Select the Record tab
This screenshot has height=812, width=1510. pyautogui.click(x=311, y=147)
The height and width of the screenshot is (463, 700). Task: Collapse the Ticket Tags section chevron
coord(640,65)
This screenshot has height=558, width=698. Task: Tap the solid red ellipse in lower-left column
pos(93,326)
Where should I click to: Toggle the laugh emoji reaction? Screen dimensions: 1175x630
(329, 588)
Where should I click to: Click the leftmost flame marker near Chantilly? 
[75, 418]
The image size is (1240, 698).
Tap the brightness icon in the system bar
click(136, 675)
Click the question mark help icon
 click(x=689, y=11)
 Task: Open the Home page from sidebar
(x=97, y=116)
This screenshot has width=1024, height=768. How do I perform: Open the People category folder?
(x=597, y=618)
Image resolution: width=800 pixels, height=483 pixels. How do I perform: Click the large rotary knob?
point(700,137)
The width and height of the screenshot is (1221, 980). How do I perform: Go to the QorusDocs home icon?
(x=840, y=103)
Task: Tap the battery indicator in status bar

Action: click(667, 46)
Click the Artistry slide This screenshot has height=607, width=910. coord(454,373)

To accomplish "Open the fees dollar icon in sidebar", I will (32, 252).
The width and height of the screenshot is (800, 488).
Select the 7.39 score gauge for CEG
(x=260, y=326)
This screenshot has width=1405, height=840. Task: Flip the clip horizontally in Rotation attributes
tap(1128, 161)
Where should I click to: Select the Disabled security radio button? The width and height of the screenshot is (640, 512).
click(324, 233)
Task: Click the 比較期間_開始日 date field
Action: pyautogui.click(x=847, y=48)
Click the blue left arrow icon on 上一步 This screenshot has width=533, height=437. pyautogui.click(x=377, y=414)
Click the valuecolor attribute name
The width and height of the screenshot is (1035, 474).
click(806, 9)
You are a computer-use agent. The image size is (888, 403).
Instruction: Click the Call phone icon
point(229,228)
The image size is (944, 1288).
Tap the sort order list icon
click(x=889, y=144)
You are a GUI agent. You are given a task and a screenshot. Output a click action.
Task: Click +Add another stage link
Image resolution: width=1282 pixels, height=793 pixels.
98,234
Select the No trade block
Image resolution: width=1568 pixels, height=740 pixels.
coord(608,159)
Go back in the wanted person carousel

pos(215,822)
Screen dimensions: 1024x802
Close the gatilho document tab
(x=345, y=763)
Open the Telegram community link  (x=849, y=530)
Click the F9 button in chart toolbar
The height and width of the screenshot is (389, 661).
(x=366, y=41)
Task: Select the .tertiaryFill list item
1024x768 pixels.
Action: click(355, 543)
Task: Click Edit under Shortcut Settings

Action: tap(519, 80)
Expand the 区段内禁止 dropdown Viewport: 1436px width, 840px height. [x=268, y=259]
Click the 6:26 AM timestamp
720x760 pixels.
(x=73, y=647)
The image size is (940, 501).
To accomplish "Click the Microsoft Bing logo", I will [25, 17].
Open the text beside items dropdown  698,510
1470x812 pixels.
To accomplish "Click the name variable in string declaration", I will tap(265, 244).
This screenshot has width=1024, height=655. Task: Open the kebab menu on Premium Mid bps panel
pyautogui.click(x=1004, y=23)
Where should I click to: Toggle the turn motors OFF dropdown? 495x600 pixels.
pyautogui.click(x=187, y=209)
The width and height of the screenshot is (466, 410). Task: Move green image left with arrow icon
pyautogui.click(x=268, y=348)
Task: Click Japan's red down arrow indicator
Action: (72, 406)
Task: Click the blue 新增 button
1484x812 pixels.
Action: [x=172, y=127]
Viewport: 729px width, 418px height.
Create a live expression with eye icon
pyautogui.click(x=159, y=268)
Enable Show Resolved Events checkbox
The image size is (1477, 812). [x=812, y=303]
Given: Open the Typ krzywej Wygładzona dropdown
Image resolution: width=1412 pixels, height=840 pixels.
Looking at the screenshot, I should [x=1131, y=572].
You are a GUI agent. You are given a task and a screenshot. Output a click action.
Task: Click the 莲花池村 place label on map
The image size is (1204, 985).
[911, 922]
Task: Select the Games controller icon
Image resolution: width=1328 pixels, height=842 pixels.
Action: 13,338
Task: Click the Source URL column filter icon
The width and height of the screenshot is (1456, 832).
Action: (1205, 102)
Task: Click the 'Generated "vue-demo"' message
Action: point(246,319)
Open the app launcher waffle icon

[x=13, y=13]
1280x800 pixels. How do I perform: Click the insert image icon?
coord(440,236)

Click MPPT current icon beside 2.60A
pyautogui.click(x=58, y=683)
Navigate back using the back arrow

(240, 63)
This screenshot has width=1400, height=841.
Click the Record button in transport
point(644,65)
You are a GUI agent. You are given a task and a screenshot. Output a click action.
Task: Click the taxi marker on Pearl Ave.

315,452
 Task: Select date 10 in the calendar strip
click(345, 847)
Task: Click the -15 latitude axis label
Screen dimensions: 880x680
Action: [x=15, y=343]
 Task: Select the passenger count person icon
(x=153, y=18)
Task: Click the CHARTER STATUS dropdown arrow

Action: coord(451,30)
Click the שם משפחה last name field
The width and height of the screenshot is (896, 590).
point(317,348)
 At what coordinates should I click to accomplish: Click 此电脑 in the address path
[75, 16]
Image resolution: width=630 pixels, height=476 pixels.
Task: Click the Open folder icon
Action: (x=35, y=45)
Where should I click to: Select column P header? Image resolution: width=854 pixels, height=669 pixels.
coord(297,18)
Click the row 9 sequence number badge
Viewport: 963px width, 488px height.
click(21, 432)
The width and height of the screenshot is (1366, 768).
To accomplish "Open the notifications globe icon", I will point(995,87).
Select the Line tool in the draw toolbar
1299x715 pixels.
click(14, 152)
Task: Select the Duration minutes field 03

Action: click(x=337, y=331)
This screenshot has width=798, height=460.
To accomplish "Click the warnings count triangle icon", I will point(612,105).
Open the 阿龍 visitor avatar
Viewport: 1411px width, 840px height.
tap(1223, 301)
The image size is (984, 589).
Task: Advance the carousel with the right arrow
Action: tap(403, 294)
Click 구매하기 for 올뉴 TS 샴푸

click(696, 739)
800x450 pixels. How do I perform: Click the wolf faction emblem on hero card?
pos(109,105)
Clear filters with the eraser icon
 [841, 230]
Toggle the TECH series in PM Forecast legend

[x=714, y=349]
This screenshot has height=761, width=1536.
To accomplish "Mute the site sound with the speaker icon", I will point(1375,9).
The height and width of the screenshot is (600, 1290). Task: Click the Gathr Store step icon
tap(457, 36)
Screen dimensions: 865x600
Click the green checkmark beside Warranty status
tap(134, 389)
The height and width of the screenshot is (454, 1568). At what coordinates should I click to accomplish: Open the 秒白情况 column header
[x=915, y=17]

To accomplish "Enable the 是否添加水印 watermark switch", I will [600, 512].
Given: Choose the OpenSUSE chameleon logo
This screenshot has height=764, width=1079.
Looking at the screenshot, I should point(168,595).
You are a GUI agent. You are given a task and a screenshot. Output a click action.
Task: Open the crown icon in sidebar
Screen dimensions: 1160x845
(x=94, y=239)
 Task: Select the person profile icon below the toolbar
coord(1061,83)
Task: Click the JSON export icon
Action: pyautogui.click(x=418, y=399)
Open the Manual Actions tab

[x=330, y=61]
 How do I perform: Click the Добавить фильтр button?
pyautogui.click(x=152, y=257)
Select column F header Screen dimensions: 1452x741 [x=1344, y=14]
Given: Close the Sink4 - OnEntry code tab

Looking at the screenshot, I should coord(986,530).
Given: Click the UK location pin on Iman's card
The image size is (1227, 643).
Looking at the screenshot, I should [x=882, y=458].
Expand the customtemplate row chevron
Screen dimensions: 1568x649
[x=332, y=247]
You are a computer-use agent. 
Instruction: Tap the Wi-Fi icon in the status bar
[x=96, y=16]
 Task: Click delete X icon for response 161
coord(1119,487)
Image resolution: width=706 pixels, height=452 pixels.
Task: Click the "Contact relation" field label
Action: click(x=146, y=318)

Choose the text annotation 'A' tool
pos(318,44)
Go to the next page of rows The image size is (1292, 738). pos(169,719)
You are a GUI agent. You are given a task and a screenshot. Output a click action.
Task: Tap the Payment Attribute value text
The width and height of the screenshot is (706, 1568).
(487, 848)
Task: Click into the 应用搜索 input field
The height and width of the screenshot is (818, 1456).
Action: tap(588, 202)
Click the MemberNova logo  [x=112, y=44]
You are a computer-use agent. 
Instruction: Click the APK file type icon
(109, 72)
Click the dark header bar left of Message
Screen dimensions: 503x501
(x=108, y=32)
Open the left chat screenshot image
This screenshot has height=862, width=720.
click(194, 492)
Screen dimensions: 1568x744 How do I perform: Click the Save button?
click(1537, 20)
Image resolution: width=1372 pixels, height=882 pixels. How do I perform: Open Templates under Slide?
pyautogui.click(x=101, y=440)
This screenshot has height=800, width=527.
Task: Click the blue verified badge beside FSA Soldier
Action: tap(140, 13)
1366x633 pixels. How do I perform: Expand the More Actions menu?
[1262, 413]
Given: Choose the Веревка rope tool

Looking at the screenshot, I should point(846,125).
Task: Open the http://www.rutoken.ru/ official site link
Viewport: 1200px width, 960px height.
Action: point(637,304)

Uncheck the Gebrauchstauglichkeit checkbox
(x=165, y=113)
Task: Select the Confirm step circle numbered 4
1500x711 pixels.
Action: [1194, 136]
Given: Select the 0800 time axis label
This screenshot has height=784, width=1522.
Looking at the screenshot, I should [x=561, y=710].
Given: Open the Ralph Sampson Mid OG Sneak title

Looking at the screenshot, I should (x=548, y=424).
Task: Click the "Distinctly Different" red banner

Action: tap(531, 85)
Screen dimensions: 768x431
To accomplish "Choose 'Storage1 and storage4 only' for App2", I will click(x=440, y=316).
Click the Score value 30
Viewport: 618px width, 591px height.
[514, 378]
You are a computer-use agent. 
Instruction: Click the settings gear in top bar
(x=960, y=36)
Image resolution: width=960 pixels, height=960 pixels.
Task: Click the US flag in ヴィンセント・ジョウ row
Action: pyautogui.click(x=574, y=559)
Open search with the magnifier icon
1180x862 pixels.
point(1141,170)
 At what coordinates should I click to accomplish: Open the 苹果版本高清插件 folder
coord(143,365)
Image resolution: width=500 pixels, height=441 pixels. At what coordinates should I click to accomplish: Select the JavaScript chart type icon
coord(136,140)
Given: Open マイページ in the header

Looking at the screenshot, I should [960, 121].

What to do —
Copy the lines above character for character, from the very first one through the line that contains "point(700,137)", including both ends.

Result for this exercise —
Select the Record tab
This screenshot has height=812, width=1510. pyautogui.click(x=311, y=147)
The height and width of the screenshot is (463, 700). Task: Collapse the Ticket Tags section chevron
coord(640,65)
This screenshot has height=558, width=698. Task: Tap the solid red ellipse in lower-left column
pos(93,326)
Where should I click to: Toggle the laugh emoji reaction? Screen dimensions: 1175x630
(329, 588)
Where should I click to: Click the leftmost flame marker near Chantilly? 
[75, 418]
The image size is (1240, 698).
Tap the brightness icon in the system bar
click(136, 675)
Click the question mark help icon
 click(x=689, y=11)
 Task: Open the Home page from sidebar
(x=97, y=116)
This screenshot has width=1024, height=768. How do I perform: Open the People category folder?
(x=597, y=618)
Image resolution: width=800 pixels, height=483 pixels. How do I perform: Click the large rotary knob?
point(700,137)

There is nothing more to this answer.